**TASK INSTRUCTIONS**:
Set down all of the entries precisely as they were written.
• • • •
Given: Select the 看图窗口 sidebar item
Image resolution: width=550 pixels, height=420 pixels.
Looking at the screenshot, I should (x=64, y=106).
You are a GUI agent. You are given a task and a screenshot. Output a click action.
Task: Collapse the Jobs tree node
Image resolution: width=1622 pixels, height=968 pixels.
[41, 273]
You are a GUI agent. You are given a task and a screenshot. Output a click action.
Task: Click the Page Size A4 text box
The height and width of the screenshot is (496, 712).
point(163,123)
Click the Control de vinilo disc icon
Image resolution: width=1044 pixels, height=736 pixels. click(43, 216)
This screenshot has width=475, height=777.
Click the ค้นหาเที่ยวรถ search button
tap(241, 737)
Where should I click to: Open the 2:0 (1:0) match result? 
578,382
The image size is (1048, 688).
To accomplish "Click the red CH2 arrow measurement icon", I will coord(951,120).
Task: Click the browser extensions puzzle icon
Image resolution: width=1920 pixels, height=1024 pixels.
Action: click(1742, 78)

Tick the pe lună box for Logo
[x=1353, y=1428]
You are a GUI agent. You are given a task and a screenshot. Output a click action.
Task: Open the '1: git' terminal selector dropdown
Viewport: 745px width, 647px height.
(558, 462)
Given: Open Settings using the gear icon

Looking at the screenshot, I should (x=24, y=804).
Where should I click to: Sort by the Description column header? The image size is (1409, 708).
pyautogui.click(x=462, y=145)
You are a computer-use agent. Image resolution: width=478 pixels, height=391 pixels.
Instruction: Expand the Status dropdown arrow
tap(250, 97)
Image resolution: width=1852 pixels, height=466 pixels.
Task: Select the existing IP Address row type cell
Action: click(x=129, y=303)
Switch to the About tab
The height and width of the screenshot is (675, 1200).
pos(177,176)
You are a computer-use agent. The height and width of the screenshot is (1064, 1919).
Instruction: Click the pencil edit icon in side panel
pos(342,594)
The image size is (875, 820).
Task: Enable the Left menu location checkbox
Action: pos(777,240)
• • • •
**REPLY**:
Given: Select the 看图窗口 sidebar item
Image resolution: width=550 pixels, height=420 pixels.
Looking at the screenshot, I should (x=64, y=106).
You are a GUI agent. You are given a task and a screenshot. Output a click action.
Task: Collapse the Jobs tree node
Image resolution: width=1622 pixels, height=968 pixels.
[41, 273]
You are a GUI agent. You are given a task and a screenshot. Output a click action.
Task: Click the Page Size A4 text box
The height and width of the screenshot is (496, 712).
point(163,123)
Click the Control de vinilo disc icon
Image resolution: width=1044 pixels, height=736 pixels. click(43, 216)
This screenshot has width=475, height=777.
Click the ค้นหาเที่ยวรถ search button
tap(241, 737)
Where should I click to: Open the 2:0 (1:0) match result? 
578,382
The image size is (1048, 688).
To accomplish "Click the red CH2 arrow measurement icon", I will coord(951,120).
Task: Click the browser extensions puzzle icon
Image resolution: width=1920 pixels, height=1024 pixels.
Action: click(1742, 78)

Tick the pe lună box for Logo
[x=1353, y=1428]
You are a GUI agent. You are given a task and a screenshot. Output a click action.
Task: Open the '1: git' terminal selector dropdown
Viewport: 745px width, 647px height.
(558, 462)
Given: Open Settings using the gear icon

Looking at the screenshot, I should (x=24, y=804).
Where should I click to: Sort by the Description column header? The image size is (1409, 708).
pyautogui.click(x=462, y=145)
You are a computer-use agent. Image resolution: width=478 pixels, height=391 pixels.
Instruction: Expand the Status dropdown arrow
tap(250, 97)
Image resolution: width=1852 pixels, height=466 pixels.
Task: Select the existing IP Address row type cell
Action: click(x=129, y=303)
Switch to the About tab
The height and width of the screenshot is (675, 1200).
pos(177,176)
You are a computer-use agent. The height and width of the screenshot is (1064, 1919).
Instruction: Click the pencil edit icon in side panel
pos(342,594)
The image size is (875, 820).
Task: Enable the Left menu location checkbox
Action: pos(777,240)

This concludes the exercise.